#### Quoted passage:
---

Saturday, 14 October, 1 - 3 p.m.

Nonreligion in a Complex Future: Rethinking the Secular, Secularism and Secularity
Lori Beaman (University of Ottawa)

Multiple Secularities, Secularism and the Specters of Race
Marian Burchardt (Leipzig University)

Multiple Secularities, Post-Coloniality, and the Indian Conundrum
Anindita Chakrabarti (IIT Kanpur)

Chair: Nur Yasemin Ural (KFG "Multiple Secularities")


Nonreligion in a Complex Future: Rethinking the Secular, Secularism and Secularity

Lori Beaman (University of Ottawa)

The Nonreligion in a Complex Future Project is a 7 year international project that studies the impact of increased nonreligion and increased religious diversity in five research areas: law, education, the environment, health, and migration. The project was designed to explicitly avoid using versions of ‘the secular’ as a placeholder concept to describe social change related to the increase in nonreligion. In our view, much of what we are analysing can be effectively discussed without relying on this overused concept. We share with the Multiple Secularities programme of research a critical approach to the secular, though we differ in our focus. The NCF is not concerned primarily with the social construction of the secular. However, through and because of the approach of Multiple Secularities we have cautiously embarked on a re-engagement with the concept of the secular using the multiple secularities approach as described by Kleine and Wohlrab-Sahr. This approach has been especially helpful in our projects in law, which have examined same-sex marriage as public controversy and the issue of reproductive rights, especially in light of the overturn of Roe v. Wade in the recent Dobbs decision by the United States Supreme Court which prompted an international reaction. Social actors in these debates deploy ‘the secular’ in varyious ways in public debate and in legal settings. Their strategies are embedded in power relations and ideas of the common good. They link to notions of community and nationhood as well as to citizenship and belonging. This paper will examine the NCF research in conversation with the conceptual framework of Multiple Secularities, considering its positive contribution as well as its challenges.

---

[Entries from a dataset]
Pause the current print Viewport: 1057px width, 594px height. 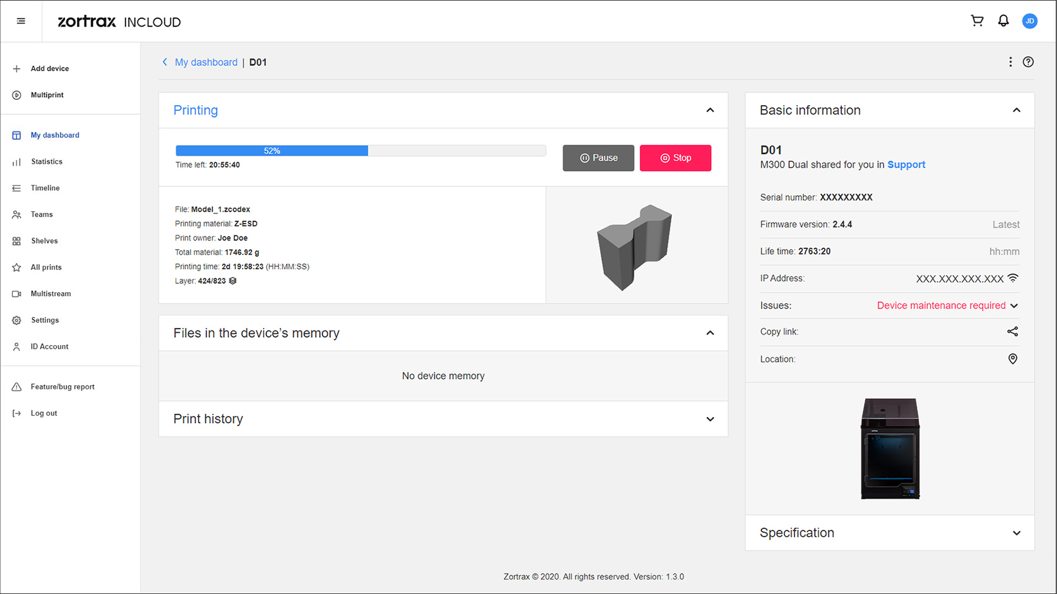(598, 158)
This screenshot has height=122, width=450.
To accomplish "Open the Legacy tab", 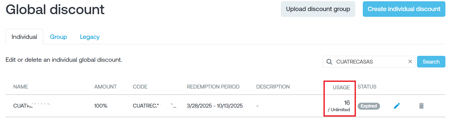I will pyautogui.click(x=89, y=37).
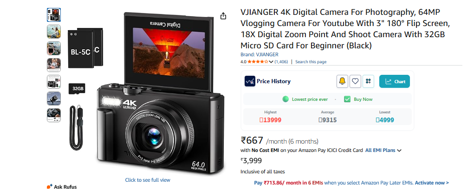Image resolution: width=467 pixels, height=191 pixels.
Task: Select the last product thumbnail
Action: point(53,115)
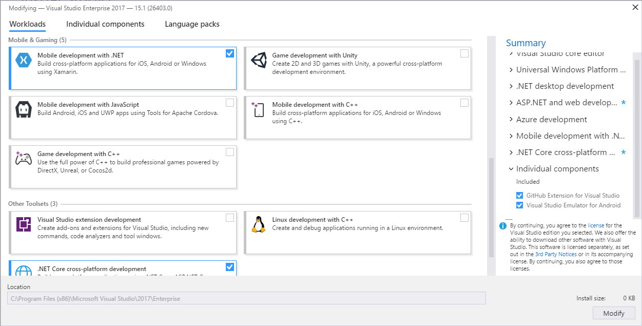Switch to Individual components tab
Screen dimensions: 642x326
(105, 24)
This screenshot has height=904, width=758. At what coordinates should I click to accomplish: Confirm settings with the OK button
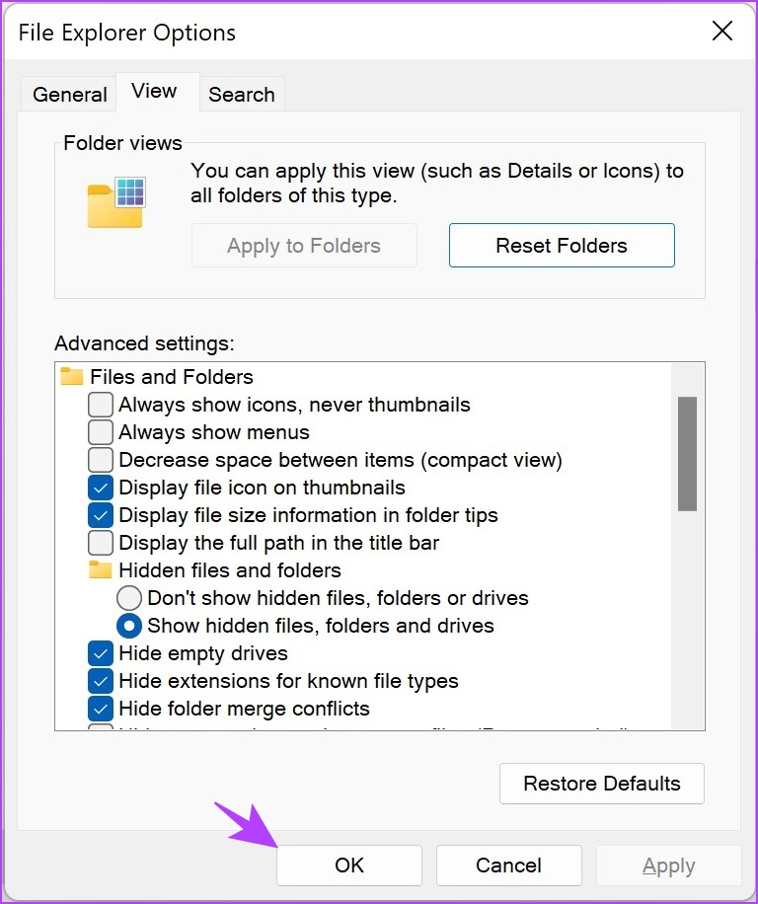347,866
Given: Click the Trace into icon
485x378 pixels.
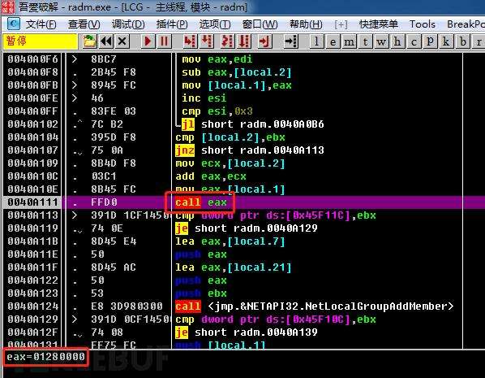Looking at the screenshot, I should (x=227, y=41).

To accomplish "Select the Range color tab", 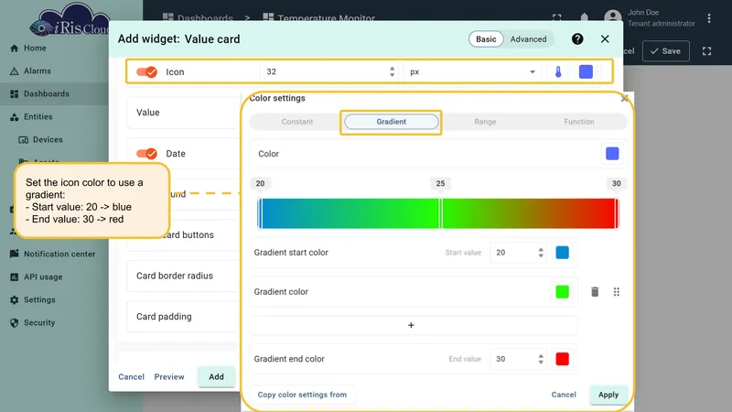I will 485,122.
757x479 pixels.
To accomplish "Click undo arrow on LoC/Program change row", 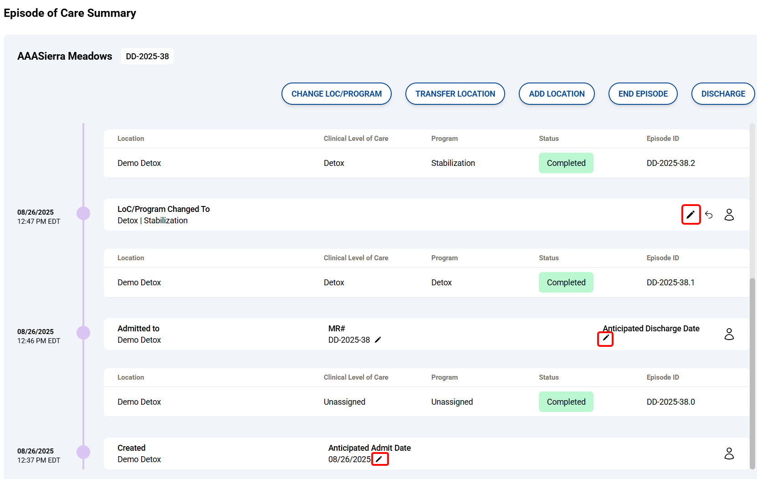I will click(x=709, y=215).
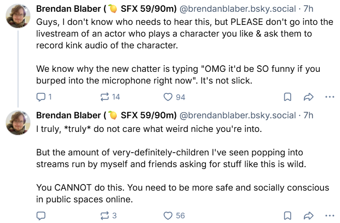Open Brendan Blaber's avatar on first post
This screenshot has width=340, height=223.
[18, 16]
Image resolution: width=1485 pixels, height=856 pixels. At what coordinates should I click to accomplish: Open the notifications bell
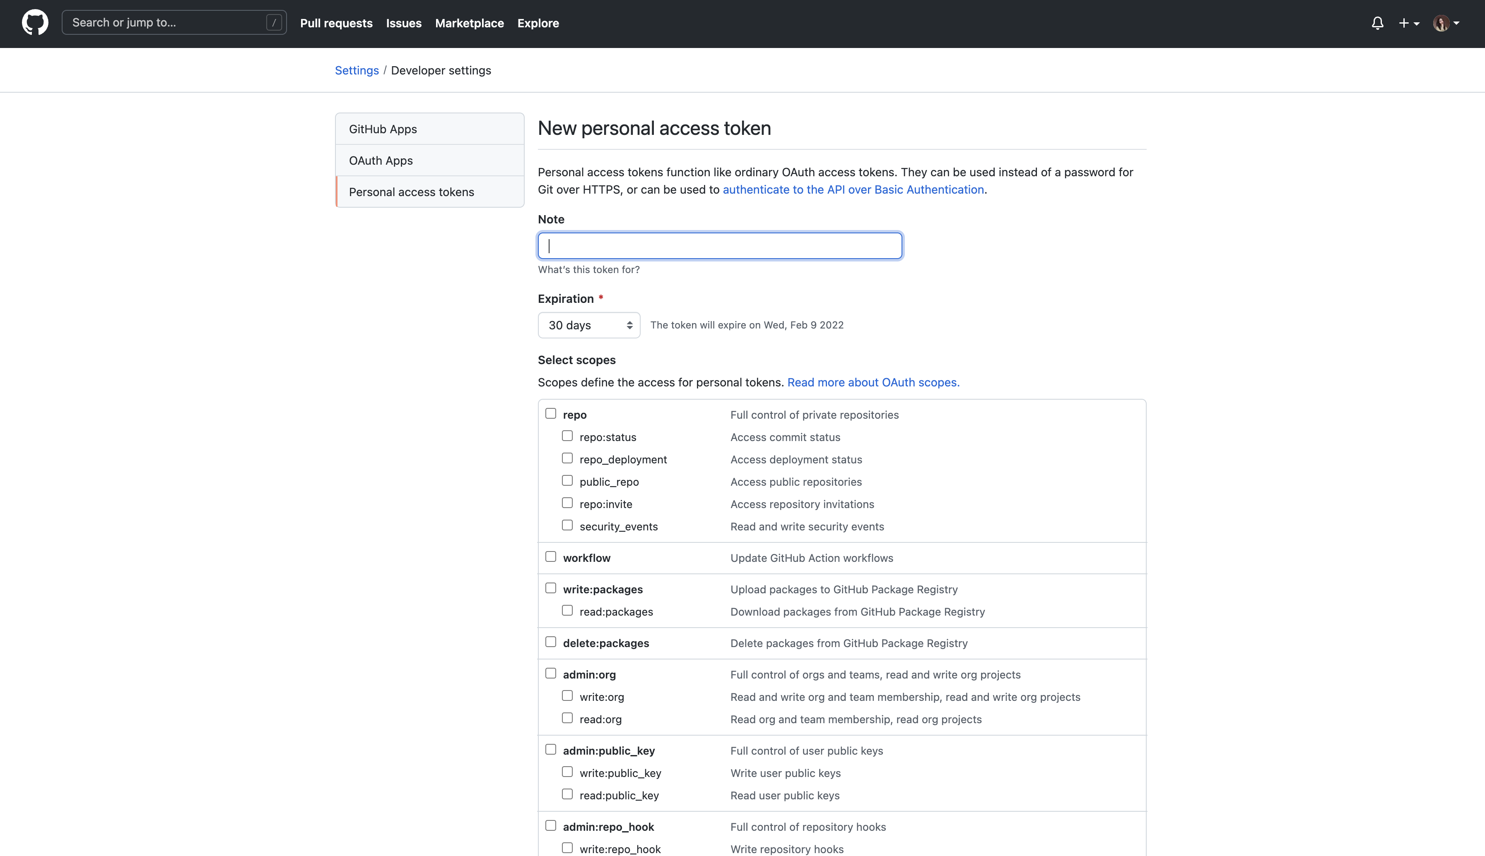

---

#### Given request 1:
Find every line of the entries that contains the word "This" and copy each one out. Case counts.
#### Given request 2:
Continue the conference program on secularity and nonreligion after its last sentence.
The text and the entries have no connection to each other.

#### Exercise result 1:
This screenshot has height=122, width=450.
This screenshot has height=904, width=758. At what coordinates should I click to accomplish: Confirm settings with the OK button
This screenshot has width=340, height=223.

#### Exercise result 2:
Multiple Secularities, Secularism and the Specters of Race

Marian Burchardt (Leipzig University)

In an important part of the social scientific literature, secularism has been construed as an element of modern statecraft that is intrinsically tied to the histories of Western colonialism and pretension of racial superiority and white supremacy that underpinned it. Such approaches typically construe secularism and secularity as an exclusive element of Western colonial modernity, not as a form of conceptual distinction and institutional differentiation that is possibly universal. Many studies, which work with such an approach lack a clear empirical or historical basis for clarifying the nexus of secularity and race. And generally, while the historical relationship between secularity and other forms of social categorization such as gender, race and ethnicity are undoubtedly central to the research field of multiple secularities, there is a dearth of work. My talk seeks to address this lacuna on a conceptual and empirical level.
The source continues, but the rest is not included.